Um dos debatedores foi o Pe. Dr. José Eduardo de Oliveira e Silva, Professor de Teologia Moral e estudioso dos temas de educação.
Em entrevista à ZENIT, o sacerdote explicou com mais detalhes a tentativa de implantar um "sistema único de educação", que eliminaria totalmente a liberdade das escolas e daria o poder ilimitado ao MEC de ensinar, na prática, qualquer ideologia para todas as crianças do Brasil.
ZENIT: Temos acompanhado com preocupação todo o debate acerca da Base Nacional Curricular Comum (BNCC), de autoria do Ministério da Educação. De onde saiu a ideia de se impor a todas as escolas do Brasil uma mesma base curricular?
Pe. José Eduardo: A ideia surgiu a partir de uma Emenda à Constituição, a PEC 59/2009. O texto afirma que "a lei estabelecerá o plano nacional de educação, de duração decenal, com o objetivo de articular o sistema nacional de educação em regime de colaboração... que conduza ao estabelecimento de meta de aplicação de recursos públicos em educação como proporção do produto interno bruto". Como se vê, o texto é de uma "lei orçamentária", na qual foi inserido uma espécie de "cavalo de Tróia", que seria este "sistema nacional de educação", inexistente na legislação brasileira até então.
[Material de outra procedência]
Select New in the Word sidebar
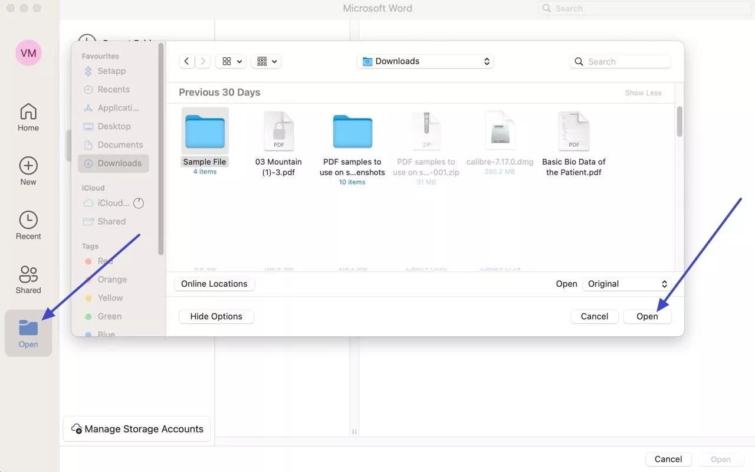755x472 pixels. 28,171
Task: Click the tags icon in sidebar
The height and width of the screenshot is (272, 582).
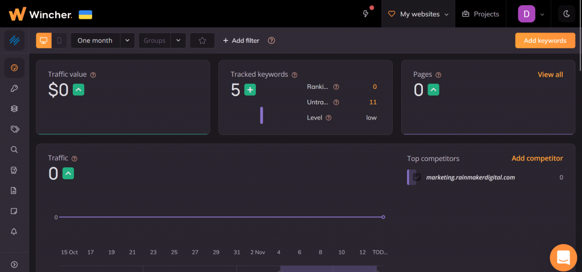Action: [14, 129]
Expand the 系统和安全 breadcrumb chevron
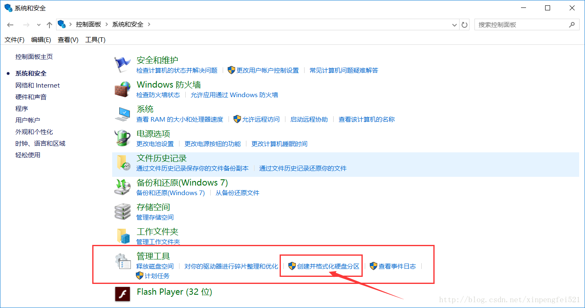Viewport: 585px width, 308px height. (x=150, y=24)
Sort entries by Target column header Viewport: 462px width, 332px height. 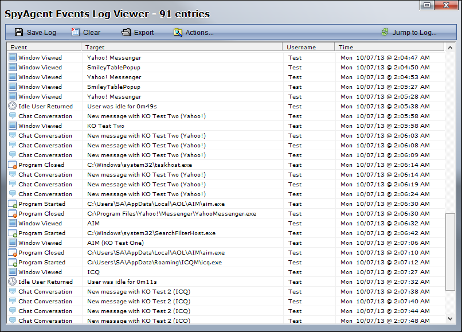182,48
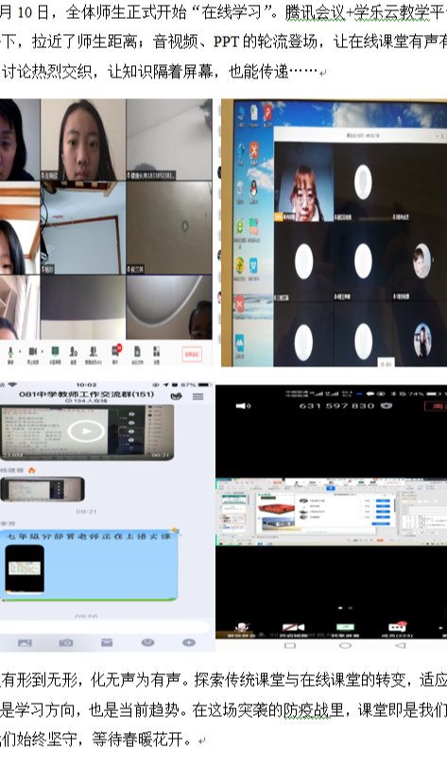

ZENIT: Mas em que consiste este "Sistema Nacional de Educação"?
Pe. José Eduardo: Na verdade, a lei não o define, apenas o enuncia. Por isso, precisamos interpretá-lo de acordo com a Constituição Federal.
ZENIT: Por quê? Existe um outro modo de interpretar esse "Sistema Nacional de Educação", em desacordo com a Constituição?
Pe. José Eduardo: Sim. Já em 1988, o Dep. Octávio Elísio apresentou um Projeto de Lei, quase idêntico a um modelo apresentado pelo Prof. Dermeval Saviani (UNICAMP), em que se anunciava um Sistema Nacional de Educação. Dizia o PL 1.258/1988: "haverá no país um sistema nacional de educação, constituído pelos vários serviços educacionais desenvolvidos no território nacional" (p. 7). O que se propunha é que todos os sistemas educacionais brasileiros fossem transformados em serviços de um único sistema. Quando os deputados perceberam que eles iriam tirar a autonomia das escolas, dos Municípios e dos Estados, reagiram imediatamente e rejeitaram o projeto de lei, assumindo-se o substitutivo do Dep. Jorge Hage, de agosto de 1989.
ZENIT: Então, essa ideia não é nova no Brasil.
Pe. José Eduardo: De modo algum. Na verdade, o primeiro a querer implementar um sistema federal fortemente centralizado foi o Presidente Getúlio Vargas. Ele criou o Ministério da Educação, cujo segundo ministro foi o conhecido Gustavo Capanema. Depois da queda da ditadura, o então Ministro da Educação Clemente Mariani, em 1949, apresentou o ante-projeto da Lei de Diretrizes e Bases da Educação Nacional (LDB), que o então Dep. Gustavo Capanema rejeitou, por considerar o PL pouco centralizador.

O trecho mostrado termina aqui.